We can only succeed and achieve our goals if we pull together as the nation of Namibia. This economic strategy calls for a national endeavor, drawing on the talents, resources, and commitment of every citizen. The benefits of our success will be shared, and so must be the actions we undertake to deliver that success. We will draw on the strengths of people and organizations from all sectors of the economy. In doing so, we recognize that the Government must continue to play a direct role in the economy, taking an entrepreneurial approach itself to drive forward innovation across the economy and to ensure more of the nation’s wealth and services are managed for the collective good. We recognize that it is we who will actively transform the economy through work, innovation, and investment. Namibians are not blind to the immediate and long-term structural challenges facing the Namibia economy, and this strategy is upfront in grappling with these. Neither do we ignore Namibia’s fundamental economic strengths which we must build on.
Furthermore, a just transition must focus on protecting jobs and diversifying our economy whilst contributing significantly to sustainable growth and meeting our commitments and can also make a meaningful contribution to reducing poverty. In other words, it should create new jobs, businesses and open up markets in new sectors as well as support the transition of existing sectors, in a way that has fairness and equality built in.

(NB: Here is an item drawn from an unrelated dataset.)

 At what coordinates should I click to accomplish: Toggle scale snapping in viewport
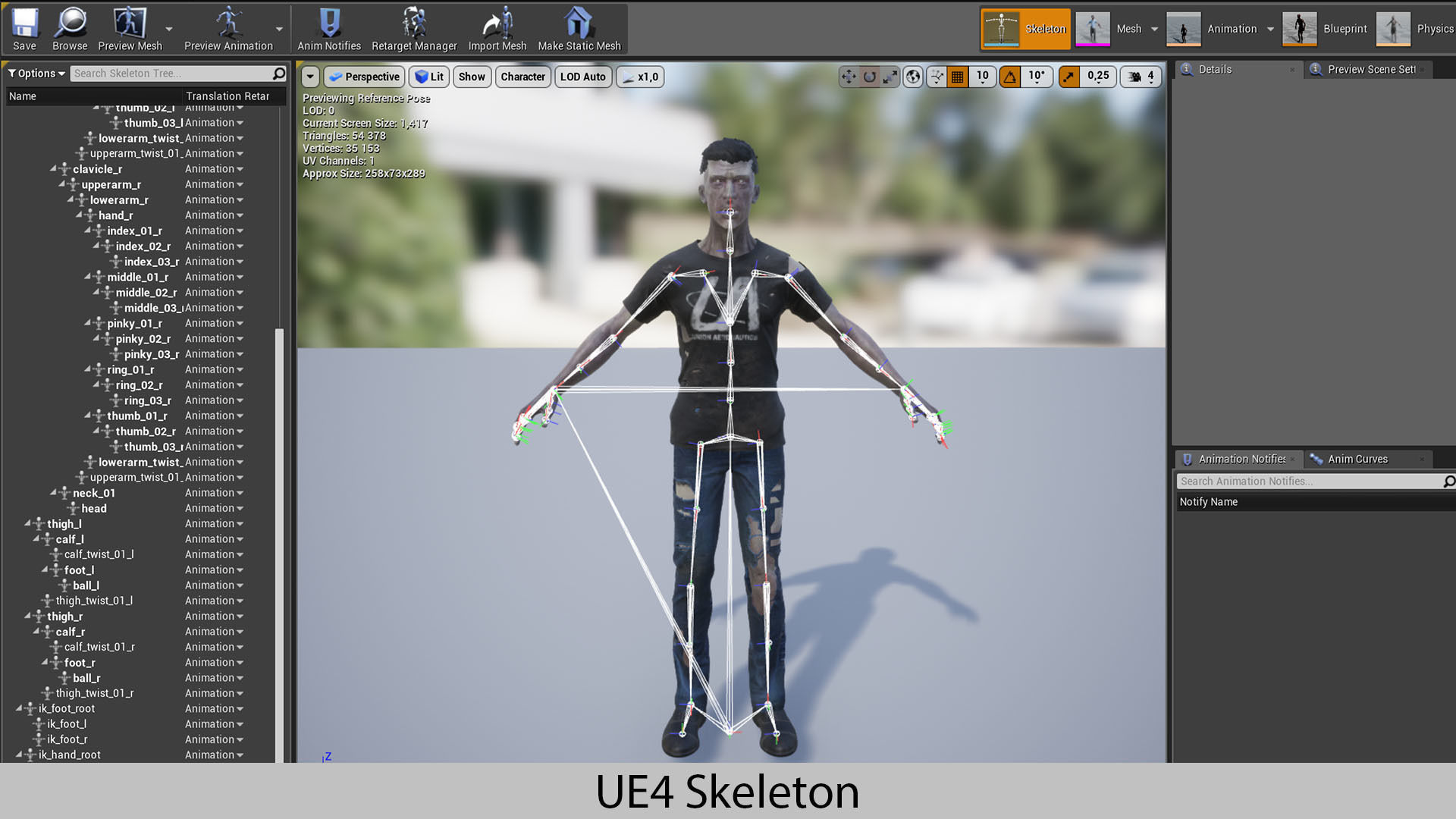pyautogui.click(x=1068, y=77)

In conclusion, I am of the view that the future looks promising for Namibia, provided that there is a willingness for a shift of our mindset and collective ability to learn from stories of successes and to avoid past costly mistakes. We all want Namibia to be successful. Success means a strong economy.
Namibia’s economy is in a prolonged low-growth path, poverty is prevalent, and levels of unemployment are high, especially among the youth. These challenges are being addressed, plans and initiatives are underway to attract investment, stimulate the economy, create jobs, and promote skills development, especially among youth. We can only succeed and achieve our goals if we pull together as one.